* **Exercise data**
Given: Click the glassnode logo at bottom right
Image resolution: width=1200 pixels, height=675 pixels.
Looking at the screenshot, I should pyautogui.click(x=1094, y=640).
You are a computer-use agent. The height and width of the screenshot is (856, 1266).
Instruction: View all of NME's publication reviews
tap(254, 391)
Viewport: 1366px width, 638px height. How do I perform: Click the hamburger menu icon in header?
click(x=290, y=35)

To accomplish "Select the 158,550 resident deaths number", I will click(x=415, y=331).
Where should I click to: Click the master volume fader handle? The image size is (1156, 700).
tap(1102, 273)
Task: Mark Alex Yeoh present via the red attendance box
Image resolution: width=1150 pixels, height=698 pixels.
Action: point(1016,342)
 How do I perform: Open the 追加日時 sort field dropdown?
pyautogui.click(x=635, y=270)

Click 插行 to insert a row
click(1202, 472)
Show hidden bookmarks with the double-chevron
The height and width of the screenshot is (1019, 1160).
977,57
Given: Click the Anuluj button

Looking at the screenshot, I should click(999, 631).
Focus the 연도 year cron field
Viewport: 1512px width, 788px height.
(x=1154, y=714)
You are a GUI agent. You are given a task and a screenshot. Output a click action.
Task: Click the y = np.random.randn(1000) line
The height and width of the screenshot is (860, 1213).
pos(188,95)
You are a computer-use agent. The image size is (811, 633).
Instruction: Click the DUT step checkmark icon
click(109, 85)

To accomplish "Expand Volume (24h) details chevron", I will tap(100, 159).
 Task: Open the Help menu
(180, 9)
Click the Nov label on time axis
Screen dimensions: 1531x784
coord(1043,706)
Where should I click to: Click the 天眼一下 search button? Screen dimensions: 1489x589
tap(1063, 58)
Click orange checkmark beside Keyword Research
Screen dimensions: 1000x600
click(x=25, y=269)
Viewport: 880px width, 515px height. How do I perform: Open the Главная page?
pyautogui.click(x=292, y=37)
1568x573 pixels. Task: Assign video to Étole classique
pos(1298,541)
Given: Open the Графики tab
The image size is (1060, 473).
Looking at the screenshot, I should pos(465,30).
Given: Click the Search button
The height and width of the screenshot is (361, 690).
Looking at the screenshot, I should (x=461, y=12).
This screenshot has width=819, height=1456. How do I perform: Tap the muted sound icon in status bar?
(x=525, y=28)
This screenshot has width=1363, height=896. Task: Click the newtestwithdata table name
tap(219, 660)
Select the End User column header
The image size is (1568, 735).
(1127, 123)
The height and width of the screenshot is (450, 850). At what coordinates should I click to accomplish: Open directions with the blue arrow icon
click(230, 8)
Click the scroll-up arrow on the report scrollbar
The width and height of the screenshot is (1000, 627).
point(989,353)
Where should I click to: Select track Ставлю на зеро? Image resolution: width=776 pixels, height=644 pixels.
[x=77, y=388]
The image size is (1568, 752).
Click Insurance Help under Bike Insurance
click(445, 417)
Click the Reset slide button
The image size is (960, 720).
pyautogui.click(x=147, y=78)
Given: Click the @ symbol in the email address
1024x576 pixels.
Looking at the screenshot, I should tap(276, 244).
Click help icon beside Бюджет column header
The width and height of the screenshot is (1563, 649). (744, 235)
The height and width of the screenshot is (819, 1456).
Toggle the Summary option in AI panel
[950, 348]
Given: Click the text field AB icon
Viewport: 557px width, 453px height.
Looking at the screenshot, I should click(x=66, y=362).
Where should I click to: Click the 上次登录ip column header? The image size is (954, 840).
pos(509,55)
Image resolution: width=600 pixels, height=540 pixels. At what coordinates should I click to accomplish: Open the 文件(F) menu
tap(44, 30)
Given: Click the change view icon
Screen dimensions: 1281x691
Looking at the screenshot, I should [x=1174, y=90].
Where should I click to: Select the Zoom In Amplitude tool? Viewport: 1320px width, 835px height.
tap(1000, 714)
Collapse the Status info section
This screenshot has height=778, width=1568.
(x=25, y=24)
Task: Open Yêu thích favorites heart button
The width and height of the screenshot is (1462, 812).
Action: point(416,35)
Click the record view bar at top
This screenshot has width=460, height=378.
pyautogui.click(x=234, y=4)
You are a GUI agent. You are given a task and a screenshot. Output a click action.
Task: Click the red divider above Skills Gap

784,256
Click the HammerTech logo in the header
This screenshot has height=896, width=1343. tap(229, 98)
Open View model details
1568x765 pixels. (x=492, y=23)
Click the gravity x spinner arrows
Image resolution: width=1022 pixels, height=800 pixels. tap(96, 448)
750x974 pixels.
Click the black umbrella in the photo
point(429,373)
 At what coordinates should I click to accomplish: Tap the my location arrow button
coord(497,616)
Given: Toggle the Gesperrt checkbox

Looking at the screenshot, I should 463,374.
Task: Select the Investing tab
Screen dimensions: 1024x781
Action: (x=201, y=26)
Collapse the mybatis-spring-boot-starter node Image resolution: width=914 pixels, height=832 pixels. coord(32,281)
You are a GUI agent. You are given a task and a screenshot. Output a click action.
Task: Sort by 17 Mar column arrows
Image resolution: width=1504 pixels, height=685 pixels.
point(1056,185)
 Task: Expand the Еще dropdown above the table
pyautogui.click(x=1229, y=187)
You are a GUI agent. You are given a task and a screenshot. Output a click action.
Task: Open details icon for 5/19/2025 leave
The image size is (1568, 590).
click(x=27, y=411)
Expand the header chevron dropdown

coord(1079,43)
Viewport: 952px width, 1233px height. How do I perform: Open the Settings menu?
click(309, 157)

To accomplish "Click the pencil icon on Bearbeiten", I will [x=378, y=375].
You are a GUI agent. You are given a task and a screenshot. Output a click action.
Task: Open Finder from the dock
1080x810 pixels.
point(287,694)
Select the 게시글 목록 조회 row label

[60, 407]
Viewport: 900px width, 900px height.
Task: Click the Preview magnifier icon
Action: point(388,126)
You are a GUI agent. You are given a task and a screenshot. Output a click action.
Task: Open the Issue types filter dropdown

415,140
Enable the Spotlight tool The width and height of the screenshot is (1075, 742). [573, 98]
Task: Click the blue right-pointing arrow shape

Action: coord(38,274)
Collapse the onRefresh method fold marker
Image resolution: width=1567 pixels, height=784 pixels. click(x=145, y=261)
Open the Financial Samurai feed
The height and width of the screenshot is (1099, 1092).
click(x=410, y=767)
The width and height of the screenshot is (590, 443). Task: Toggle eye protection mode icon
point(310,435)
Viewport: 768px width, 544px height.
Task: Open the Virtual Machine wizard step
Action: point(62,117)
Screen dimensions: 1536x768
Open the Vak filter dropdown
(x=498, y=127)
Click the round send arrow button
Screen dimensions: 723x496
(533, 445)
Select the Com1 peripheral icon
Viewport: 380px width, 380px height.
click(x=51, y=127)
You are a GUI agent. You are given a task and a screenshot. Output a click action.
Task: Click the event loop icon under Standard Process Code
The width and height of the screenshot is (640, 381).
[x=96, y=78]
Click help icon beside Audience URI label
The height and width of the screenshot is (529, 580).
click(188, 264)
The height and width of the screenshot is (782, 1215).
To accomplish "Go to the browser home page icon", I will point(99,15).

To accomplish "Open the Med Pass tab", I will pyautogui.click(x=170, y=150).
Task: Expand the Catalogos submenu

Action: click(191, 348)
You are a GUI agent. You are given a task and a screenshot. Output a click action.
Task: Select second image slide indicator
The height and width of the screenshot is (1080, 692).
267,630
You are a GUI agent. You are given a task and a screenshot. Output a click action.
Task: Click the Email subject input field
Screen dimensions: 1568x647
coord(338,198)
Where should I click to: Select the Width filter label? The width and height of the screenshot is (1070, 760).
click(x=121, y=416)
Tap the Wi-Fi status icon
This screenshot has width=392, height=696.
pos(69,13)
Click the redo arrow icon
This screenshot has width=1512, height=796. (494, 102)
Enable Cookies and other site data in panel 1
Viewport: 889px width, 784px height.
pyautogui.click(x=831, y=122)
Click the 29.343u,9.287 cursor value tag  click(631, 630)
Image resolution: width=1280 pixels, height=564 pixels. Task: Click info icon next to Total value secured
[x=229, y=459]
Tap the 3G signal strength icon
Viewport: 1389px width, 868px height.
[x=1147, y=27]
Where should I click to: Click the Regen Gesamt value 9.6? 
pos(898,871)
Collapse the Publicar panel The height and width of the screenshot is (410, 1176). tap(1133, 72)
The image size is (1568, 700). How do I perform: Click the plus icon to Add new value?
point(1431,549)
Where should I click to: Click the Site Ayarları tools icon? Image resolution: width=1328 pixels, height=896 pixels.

* **Work to be completed**
Please count the lines in the material above that hold "computer", and state only the number.

* **Completed task**
2